| Document excerpt |

☆ ☆ ☆ ☆ ☆

I modified the code as given above and tried "Select" again. The result was the same (nothing in the popup) and also no errors appeared in "System: Log Files: General".
-
I'm sorry, I probably didn't guess the place where we need to catch the error (it worked for AD in my case).
If you are not tired yet, can you try to replace the listOUs function with (try to log it from another place also):
public function listOUs()
{
$result = array();
if ($this->ldapHandle !== false) {
$searchResults = $this->search("(|(ou=*)(cn=Users))");
if ($searchResults !== false) {
$this->logLdapError("LDAP containers search result count: " . $searchResults["count"]);
for ($i = 0; $i < $searchResults["count"]; $i++) {
$result[] = $searchResults[$i]['dn'];
}
return $result;
} else {
$this->logLdapError("LDAP containers search returned no results");
}
}
return false;
}
-
I replaced the listOUs code with the version with extra debugging. When I try "Select" afterwards, I get this in the general log file:
LDAP containers search returned no results [,Time limit exceeded]
OPNsense doesn't let you set a timeout in the LDAP server setup, and in the pfSense version I do set this to 60 in order to allow extra time for the Duo second factor challenge to be completed during actual authentication attempts. However, in the OPNsense case, it takes > 20 seconds for the popup to appear after pressing select whereas in the pfSense setup it pops up immediately. I'm taking this to indicate that whatever search the OPNsense version is doing is not completing (or not completing in a timely fashion) whereas the pfSense search is completing quickly.

☆ ☆ ☆ ☆ ☆

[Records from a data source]
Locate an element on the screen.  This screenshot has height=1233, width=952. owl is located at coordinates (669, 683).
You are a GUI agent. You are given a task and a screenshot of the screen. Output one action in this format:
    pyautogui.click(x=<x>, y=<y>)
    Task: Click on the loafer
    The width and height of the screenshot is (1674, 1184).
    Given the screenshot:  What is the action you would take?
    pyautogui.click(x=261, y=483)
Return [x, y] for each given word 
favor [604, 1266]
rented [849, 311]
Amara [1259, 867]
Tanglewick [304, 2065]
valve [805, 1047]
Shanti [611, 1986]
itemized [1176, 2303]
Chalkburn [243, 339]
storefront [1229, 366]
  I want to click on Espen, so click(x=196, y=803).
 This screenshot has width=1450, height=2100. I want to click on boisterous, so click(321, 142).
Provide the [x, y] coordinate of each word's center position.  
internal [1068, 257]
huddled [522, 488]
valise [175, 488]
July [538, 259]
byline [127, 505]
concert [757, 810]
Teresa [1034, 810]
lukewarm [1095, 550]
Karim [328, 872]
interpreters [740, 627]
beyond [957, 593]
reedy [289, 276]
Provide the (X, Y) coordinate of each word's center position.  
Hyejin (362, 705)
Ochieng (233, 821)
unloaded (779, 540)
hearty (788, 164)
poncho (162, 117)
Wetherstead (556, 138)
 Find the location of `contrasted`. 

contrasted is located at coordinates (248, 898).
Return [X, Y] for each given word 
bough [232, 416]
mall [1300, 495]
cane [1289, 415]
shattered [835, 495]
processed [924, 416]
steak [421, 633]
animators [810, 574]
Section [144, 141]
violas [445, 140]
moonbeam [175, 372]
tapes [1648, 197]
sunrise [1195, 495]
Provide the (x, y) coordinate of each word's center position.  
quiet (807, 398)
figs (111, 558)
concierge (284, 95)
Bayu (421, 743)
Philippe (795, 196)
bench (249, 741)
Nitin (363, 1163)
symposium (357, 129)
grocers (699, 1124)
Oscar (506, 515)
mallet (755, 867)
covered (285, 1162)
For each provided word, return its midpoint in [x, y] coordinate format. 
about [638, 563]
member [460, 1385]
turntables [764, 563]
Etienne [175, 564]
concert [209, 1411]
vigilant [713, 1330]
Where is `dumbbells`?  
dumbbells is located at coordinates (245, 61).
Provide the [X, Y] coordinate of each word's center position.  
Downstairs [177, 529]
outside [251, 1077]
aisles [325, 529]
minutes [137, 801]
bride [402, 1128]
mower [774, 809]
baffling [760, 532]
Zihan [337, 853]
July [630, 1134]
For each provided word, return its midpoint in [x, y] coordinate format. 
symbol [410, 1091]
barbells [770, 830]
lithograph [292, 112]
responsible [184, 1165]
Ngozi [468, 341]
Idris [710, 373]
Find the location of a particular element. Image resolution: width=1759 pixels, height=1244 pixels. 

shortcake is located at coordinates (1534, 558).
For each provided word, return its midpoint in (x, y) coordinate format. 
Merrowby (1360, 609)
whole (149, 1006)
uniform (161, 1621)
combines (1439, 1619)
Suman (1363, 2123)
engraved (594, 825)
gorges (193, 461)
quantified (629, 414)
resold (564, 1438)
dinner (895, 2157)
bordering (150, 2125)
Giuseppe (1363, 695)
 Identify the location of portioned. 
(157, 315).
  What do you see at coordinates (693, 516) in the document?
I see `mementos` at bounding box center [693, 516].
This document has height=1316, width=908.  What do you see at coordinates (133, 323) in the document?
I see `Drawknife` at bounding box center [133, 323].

☆ ☆ ☆ ☆ ☆

| Exercises |
• A. According to the LDAP troubleshooting thread, how long does the popup take to appear in OPNsense after "Select" is pressed?
• B. Continue the LDAP troubleshooting thread from where it stops.

| Set of answers |
• A. More than 20 seconds.

• B.
-
well, at least some result )
(will try to make PR to add this debug info too)
Time limit exceeded
hm. have you tried with "One level" in "Search scope" parameter?
and imho (not tested) you can try to play with timelimit in ldap_list and ldap_search functions in search function.
can try to make it like (for 60 sec limit. if LDAP server allows it) in search function:
if ($this->ldapScope == 'one') {
$sr = @ldap_list($this->ldapHandle, $baseDN, $filter, $this->ldapSearchAttr, 0, 0, 60);
} else {
$sr = @ldap_search($this->ldapHandle, $baseDN, $filter, $this->ldapSearchAttr, 0, 0, 60);
}
-
hm. have you tried with "One level" in "Search scope" parameter?
and imho (not tested) you can try to play with timelimit in ldap_list and ldap_search functions in search function.
can try to make it like (for 60 sec limit. if LDAP server allows it) in search function:
if ($this->ldapScope == 'one') {
$sr = @ldap_list($this->ldapHandle, $baseDN, $filter, $this->ldapSearchAttr, 0, 0, 60);
} else {
$sr = @ldap_search($this->ldapHandle, $baseDN, $filter, $this->ldapSearchAttr, 0, 0, 60);
}
I am using "One Level" in the "Search scope" parameter, which is the setting I took from the working pfSense setup.
I applied the suggested code change but it didn't make any difference. The popup also appeared after the same amount of time, too, as far as I could discern. I did manually restart the WebGUI via /usr/local/etc/rc.restart_webgui after making the edit.
Note, the LDAP server works for me in OPNsense as far as authentication is concerned. It's only the "Select" popup that doesn't, and given this is basically used to know what to put in the "Authentication containers" setting, I can say it's a moot point it not working for me (as I've figured out via trial and error what to put in there). :)
I consider this "solved" for me, though I am willing to help test things if you want.
-
I consider this "solved" for me, though I am willing to help test things if you want
thanks for sharing the results.
if the main problem is solved, then I suggest stopping at this. further research would be more convenient to carry out with access to the ldap server ;)
all the diagnostic additions mentioned in the topic except the last one have already been merged by @AdSchellevis. I will try to make a request to add the latter (with a timelimit diagnostic message).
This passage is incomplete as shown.